The Roman Workbench – How does it Work? Class Times: Sunday, 8:30 a.m. – 10:30 a.m. The Romans (or perhaps the Greeks) invented the woodworking bench, and this robust and simple design lasted more than 1,500 years. Then the form disappeared. Christopher Schwarz has spent years studying benches, and he’s built two of the most famous Roman-style workbenches: one from 79 AD that was shown at Herculaneum, and another from 1505 that was both the last Roman bench and the first modern one – a fascinating example. During this session, Chris takes you on a tour of how these two benches work and shares his thoughts on why they have survived in isolated pockets of civilization, such as Estonia and rural Maine. Participants will even get the opportunity to try the benches for themselves.
Build a Chair without Chairmaking Tools Class Times: Sunday, 11:00 p.m. – 1:00 p.m. Many woodworkers are put off by chairmaking because you typically need a lot of specialty tools, green wood and skills that are outside of the typical garage workshop. For the last 12 years, Christopher Schwarz has been developing a number of techniques and joints that allow the typical entertainment-center-building woodworker to make a traditional chair without investing in a lot of new tools, having to take a week-long class or having to chop down a tree. If you own a jack plane, a brace and a spokeshave you are almost there. Come see.

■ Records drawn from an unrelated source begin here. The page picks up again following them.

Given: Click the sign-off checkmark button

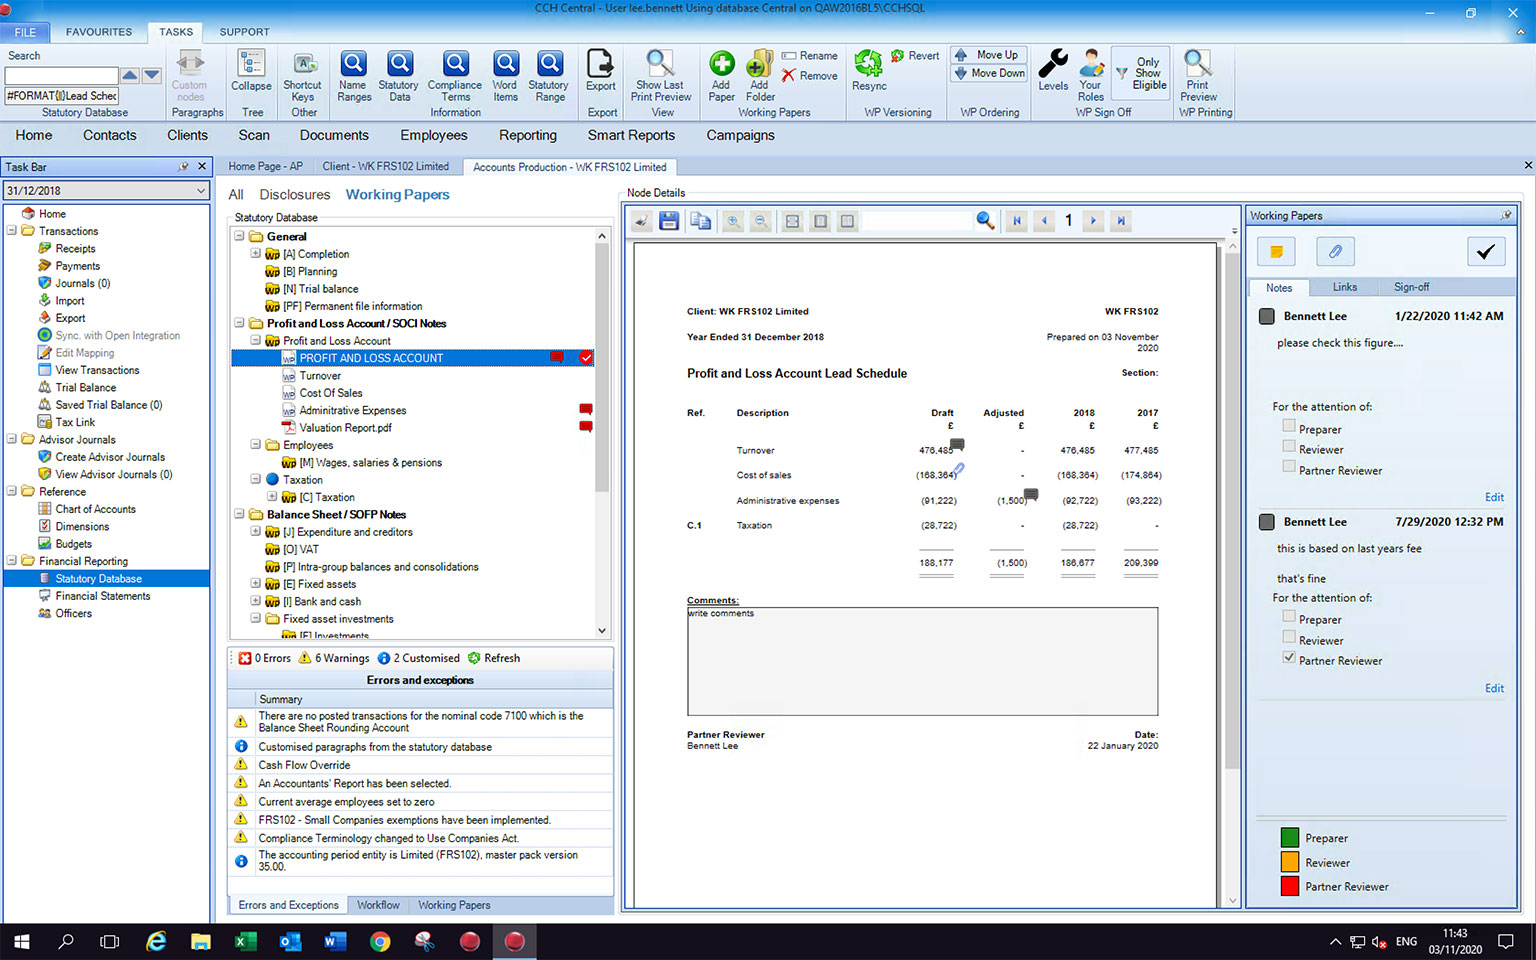Looking at the screenshot, I should pyautogui.click(x=1485, y=252).
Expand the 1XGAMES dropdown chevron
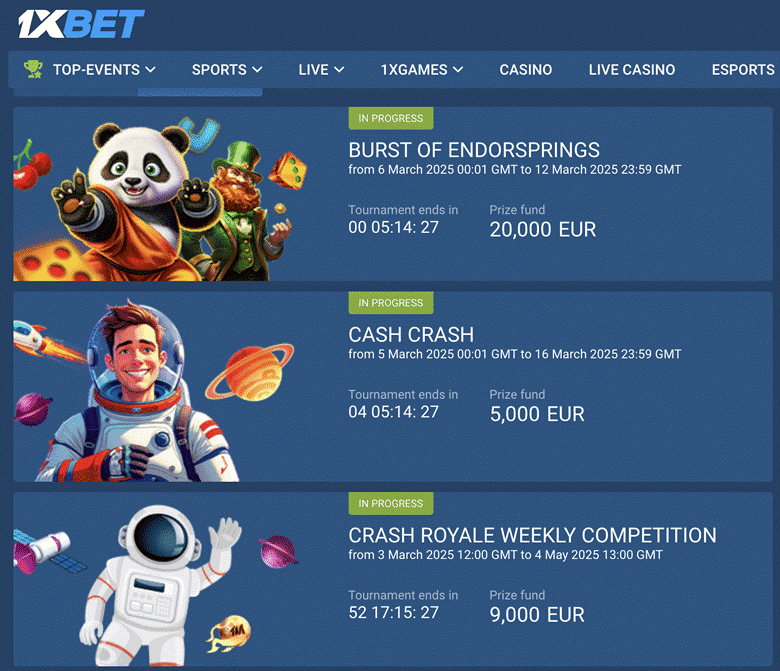 [x=458, y=70]
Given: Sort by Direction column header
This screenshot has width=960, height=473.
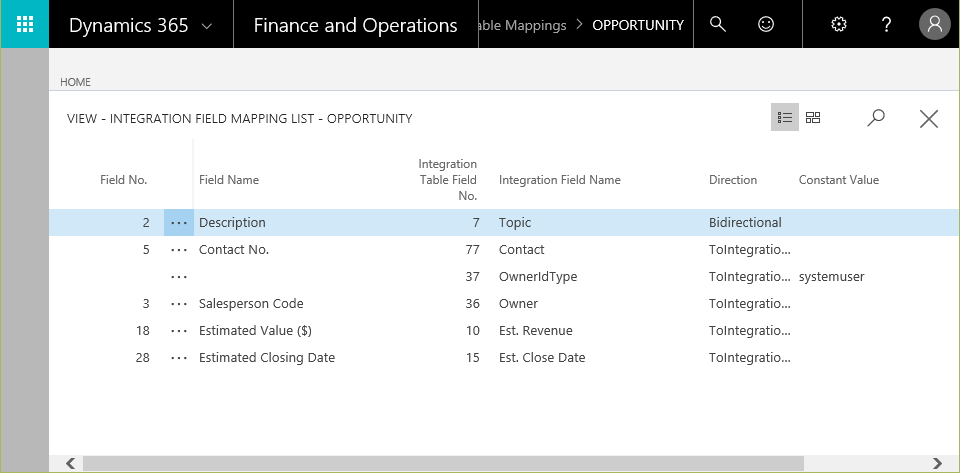Looking at the screenshot, I should tap(733, 180).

Planemaker’ Roundtable Class Times: Saturday, 1:30 p.m. – 3:30 p.m. The plane is one of the fundamental tools of woodworking – even if you use machines, you likely pull out a block plane from time to time. In this roundtable discussion, Christopher Schwarz moderates a discussion of handplanes in the modern shop. With Konrad Sauer, Raney Nelson, Caleb James, Terry Saunders of Lee Valley, Thomas Lie-Nielsen of Lie-Nielsen and more.